Когда меня вели обратно в камеру, — не то чтобы про меня кто-то что-то вынюхал, я никогда не узнал, за что я оказался в подвале, — я еле волочился по ступенькам, у меня кружилась голова и подгибались колени.
Когда позже я плюнул кровью, то вспомнил тех несчастных в карцере. Все свидетельствовало о том, что заражения туберкулезом планируются. Ощутивший на себе прикосновение рук, крутящих в то время «мясорубку», я ничему бы не удивился. <…>
В красной книжечке было более шести тысяч строк, в синей — семь с половиной тысяч, значит, всего около четырнадцати тысяч строк — свидетельств этой битвы против смерти. Тысячи строк я знал наизусть из интермеццо, когда у меня не было карандаша и я должен был носить их с собой в своей памяти. Сейчас на пути «домой» эти стихи запели на совершенно иной лад: так, как зазвучат для людей где-то в будущем. Я освободился от всего того, что давило на меня, даже наручников на руках почти не чувствовал. Я стал подобен Орфею. Во мне все пело и играло, но не так, как будто композитор — это я; наоборот — это абсолютно чужой мне человек откуда-то из прошлого, а я стал его интерпретатором.
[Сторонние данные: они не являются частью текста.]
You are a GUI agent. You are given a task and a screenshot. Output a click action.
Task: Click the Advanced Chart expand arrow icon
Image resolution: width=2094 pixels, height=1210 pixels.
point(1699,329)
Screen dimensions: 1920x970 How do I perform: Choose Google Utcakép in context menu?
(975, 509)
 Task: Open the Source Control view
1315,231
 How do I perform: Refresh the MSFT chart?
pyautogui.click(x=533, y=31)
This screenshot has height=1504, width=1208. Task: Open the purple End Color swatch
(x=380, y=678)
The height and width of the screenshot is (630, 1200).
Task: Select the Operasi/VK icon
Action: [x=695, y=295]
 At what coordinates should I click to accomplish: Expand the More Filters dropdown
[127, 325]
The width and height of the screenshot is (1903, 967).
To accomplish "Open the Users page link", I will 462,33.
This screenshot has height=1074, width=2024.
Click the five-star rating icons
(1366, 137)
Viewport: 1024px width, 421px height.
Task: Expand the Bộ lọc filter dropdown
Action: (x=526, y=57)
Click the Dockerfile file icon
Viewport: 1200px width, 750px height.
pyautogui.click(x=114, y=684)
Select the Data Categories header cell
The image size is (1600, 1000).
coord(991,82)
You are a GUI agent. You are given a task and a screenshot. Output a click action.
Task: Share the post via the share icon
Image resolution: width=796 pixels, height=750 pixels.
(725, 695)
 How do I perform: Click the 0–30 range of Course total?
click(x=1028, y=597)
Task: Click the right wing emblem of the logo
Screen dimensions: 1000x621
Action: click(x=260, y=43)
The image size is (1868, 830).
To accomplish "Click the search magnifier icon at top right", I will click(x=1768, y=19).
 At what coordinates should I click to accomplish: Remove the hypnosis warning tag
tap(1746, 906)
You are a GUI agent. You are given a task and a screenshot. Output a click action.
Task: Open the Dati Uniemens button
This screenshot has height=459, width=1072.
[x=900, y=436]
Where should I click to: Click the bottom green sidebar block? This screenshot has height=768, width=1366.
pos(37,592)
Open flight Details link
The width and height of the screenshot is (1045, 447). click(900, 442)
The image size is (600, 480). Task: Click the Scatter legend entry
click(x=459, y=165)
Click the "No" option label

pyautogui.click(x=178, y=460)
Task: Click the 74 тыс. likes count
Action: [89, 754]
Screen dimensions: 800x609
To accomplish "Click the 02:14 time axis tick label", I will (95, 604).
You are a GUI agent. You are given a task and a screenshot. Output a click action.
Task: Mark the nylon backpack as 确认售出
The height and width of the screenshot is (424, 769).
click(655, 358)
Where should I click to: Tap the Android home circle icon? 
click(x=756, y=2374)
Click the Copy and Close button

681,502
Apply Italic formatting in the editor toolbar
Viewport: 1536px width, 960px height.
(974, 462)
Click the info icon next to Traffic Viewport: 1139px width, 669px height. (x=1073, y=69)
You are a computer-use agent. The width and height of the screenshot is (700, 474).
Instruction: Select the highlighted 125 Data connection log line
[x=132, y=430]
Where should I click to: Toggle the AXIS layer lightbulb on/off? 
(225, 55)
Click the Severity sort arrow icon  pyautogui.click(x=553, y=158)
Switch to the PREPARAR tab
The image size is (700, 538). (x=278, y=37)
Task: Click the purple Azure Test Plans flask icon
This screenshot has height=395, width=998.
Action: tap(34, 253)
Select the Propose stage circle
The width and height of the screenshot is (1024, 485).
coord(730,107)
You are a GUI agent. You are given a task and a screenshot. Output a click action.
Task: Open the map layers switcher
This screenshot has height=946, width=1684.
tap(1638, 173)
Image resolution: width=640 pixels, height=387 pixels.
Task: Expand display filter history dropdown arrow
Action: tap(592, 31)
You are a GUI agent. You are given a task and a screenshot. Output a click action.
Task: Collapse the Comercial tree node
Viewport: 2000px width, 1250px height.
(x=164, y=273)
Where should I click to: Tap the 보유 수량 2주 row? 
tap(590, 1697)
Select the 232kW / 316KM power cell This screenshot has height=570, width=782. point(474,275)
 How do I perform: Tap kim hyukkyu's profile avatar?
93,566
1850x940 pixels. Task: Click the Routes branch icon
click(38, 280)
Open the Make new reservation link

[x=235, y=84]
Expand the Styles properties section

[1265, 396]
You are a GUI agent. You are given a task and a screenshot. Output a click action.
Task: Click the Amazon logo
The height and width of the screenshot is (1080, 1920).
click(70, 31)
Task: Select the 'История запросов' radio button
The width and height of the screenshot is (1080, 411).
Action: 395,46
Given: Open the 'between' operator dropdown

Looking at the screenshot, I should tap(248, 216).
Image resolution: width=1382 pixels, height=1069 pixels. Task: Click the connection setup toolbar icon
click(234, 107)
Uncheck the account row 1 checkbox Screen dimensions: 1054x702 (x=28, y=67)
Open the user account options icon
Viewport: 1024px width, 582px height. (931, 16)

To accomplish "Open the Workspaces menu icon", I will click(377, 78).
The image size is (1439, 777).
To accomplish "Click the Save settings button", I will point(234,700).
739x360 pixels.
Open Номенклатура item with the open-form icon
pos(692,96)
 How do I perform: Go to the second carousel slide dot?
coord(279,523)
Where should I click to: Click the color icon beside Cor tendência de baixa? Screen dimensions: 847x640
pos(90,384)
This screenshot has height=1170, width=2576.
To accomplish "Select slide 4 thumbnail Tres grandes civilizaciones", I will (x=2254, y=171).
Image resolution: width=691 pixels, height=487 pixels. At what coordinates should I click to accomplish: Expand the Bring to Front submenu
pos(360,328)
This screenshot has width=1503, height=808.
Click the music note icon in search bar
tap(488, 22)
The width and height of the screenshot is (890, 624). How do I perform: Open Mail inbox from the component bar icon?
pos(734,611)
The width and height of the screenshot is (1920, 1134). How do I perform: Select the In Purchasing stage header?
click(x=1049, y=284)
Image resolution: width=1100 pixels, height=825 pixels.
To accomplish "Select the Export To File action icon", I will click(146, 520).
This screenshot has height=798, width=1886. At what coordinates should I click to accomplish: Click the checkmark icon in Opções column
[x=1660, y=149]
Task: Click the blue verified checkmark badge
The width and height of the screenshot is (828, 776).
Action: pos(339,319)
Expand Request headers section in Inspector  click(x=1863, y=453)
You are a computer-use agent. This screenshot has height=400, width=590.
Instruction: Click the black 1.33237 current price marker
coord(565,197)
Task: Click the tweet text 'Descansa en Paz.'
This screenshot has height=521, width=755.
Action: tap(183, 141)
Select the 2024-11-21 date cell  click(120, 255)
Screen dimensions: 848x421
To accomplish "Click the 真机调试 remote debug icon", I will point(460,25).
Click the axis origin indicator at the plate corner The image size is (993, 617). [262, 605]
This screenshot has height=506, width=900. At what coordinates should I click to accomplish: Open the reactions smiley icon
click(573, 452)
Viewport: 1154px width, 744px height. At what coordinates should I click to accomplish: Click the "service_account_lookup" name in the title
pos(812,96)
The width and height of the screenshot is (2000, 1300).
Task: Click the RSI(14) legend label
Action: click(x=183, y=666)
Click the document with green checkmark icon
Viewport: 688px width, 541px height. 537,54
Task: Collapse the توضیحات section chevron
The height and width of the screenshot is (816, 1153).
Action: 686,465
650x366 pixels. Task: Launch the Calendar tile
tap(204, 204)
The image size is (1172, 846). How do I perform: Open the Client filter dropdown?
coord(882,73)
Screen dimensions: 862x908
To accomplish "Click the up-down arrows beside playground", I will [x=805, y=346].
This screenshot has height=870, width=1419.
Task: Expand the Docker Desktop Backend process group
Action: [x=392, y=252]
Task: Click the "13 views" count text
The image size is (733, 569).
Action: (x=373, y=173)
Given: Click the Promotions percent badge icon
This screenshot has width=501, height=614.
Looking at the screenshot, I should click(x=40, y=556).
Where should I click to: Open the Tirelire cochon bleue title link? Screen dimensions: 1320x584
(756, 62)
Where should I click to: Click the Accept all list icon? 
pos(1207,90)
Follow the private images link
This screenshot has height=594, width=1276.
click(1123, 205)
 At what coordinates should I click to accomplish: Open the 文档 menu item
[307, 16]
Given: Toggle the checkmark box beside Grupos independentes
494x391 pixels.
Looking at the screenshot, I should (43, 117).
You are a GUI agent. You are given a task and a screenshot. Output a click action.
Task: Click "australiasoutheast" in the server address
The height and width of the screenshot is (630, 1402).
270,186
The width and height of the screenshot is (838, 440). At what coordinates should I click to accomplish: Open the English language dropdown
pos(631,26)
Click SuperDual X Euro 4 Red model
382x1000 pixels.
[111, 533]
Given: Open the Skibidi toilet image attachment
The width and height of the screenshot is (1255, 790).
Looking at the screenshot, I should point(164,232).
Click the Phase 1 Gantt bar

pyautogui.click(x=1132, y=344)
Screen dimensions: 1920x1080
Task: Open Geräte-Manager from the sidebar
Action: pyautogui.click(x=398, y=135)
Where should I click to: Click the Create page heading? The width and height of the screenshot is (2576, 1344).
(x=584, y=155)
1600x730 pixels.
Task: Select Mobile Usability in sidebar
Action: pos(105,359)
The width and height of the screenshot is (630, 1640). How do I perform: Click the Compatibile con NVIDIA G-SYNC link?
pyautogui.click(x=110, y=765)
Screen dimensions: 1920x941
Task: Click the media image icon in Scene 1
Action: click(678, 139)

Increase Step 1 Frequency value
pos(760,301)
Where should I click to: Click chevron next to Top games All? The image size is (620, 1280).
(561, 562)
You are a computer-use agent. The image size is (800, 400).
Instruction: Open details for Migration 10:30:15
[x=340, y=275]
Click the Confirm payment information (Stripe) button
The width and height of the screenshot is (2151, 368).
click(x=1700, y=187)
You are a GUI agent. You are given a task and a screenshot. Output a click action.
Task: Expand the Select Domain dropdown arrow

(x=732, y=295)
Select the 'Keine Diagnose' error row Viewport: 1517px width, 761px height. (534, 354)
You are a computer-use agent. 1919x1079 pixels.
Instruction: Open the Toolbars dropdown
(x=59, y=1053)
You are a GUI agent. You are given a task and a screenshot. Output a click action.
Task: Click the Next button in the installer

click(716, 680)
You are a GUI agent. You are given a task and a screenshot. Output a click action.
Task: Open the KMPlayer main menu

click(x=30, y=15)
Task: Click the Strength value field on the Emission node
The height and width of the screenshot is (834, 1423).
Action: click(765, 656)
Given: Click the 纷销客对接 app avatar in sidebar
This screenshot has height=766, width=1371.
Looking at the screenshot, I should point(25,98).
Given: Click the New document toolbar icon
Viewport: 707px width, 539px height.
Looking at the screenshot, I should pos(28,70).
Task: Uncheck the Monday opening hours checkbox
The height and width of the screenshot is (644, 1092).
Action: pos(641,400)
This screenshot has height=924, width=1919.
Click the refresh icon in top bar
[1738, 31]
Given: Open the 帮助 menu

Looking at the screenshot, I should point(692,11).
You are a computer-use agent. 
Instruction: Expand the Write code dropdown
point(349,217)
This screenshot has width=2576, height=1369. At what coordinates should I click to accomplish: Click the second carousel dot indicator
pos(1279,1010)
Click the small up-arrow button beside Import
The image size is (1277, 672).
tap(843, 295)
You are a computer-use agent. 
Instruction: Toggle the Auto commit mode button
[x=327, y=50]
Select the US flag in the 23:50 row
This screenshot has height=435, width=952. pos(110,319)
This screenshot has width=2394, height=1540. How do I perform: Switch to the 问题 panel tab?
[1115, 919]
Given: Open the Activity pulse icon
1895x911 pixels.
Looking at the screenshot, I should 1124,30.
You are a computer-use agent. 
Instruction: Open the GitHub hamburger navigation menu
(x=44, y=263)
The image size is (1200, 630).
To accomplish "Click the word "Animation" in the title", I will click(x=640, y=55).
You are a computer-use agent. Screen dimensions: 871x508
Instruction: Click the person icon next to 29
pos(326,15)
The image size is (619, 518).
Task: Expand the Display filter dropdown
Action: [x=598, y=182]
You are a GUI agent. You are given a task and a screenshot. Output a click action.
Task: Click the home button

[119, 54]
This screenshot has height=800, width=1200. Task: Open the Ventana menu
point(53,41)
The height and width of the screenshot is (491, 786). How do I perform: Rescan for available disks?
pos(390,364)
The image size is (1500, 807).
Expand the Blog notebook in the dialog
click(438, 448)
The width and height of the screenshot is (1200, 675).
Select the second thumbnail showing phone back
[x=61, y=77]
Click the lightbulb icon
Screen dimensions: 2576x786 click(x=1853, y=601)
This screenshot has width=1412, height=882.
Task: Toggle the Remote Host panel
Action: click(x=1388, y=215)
Полное отчуждение, в котором человек начинает чувствовать слабости и отличия своего творения. Сегодня, глядя на те стихотворения, я никак не пойму, достойны ли они прочтения или нет, знаю только то, что это кусочек какой-то жизни.
«Перед первой весенней грозою / в застенках заплакал юг — / и грозу сменил тихий вечер, / лишь филина слышится звук. / Говорит сосед мой недужный: / “Кого птица дрянная зовет? / Прожил я семь зим в этих стенах, / а весной меня черт возьмет. / Мне ружье бы сюда резное — / клюв заткнул ему быстро б я”. / С головой он ушел в одеяло, / лишь макушка глядит из тряпья».
«Прояснилось, фасад тюремный / смотрит льдисто, мёрзло на нас. / В кандалах мы ждем перед входом, / некий план отправляет нас в путь. / Через ближний сад по тропинке / идет женщина — кровь и плоть, / и качает бедрами. Будто / в прозрачной одежде она. / Все глаза каторжан устремились к ней. / Жгучий голос смертной тяги / и огонь, на льду вскипавший, / вожделенье смертоносно / в зэке, до смерти уставшем».
«Мы приветствуем дух / каторжанина расстрелянного. / Зов вольных далей / был сильнее / всех запоров и стен, / заграждений, ружей, колючек. / Мы приветствуем дух / коллеги нашего без изъяна! / Его гордость / была сильнее, / чем нужда, нажим и угроза, / его храбрость / была ему светочем, / что указывал путь / сквозь тьму и ужас. / Он учил палачей уваженью / к свободному духу в плененном теле. / Почтим же память / поющего узника! / В несчастье пел он, / свистел, смеялся, / пусть камера, карцер / или транспорт — / силой души своей / делился с нами. / Поцелуем же сердце / безгрешное, детское / человека простого, / что всего не знал, но — / чувствовал всё!»
«Вспомни, тот, кто возьмет газеты, / Франции, ныне поющей, славу, / что прошло лишь четыре года / со времен, когда журналист получил бы пулю. / На Монмартре мельницы ныне открыты, / разрешены Ренуар и Утрилло, / Сартра уж без омерзенья помянешь / и скажешь смело: Париж мне по нраву! / Вспомни и то, что в тюрьме лежим мы, / те, что события опередили, — / связи имели с Рембо и Вийоном, / это агенты французские оба».
«Четверо мужчин ждут смерть-цыганку, / им чахотка похоть разжигала, / в диких снах их ловят на приманку, / кровь у них от страсти запылала. / Говорит первый: Мне бы лишь разик насадить бабу, / хоть трехгрошовую замарашку! / Второй добавляет: Какую угодно, хоть дрянь и жабу, / только б ей снять штаны и рубашку! Третий хрипит: Как бы мне кровушку не иссушило / от этих призраков и грязных снов! / Четвертый молчит. В нем животная сила — / в чем душа держится, / сам с собою тешится / вновь и вновь!»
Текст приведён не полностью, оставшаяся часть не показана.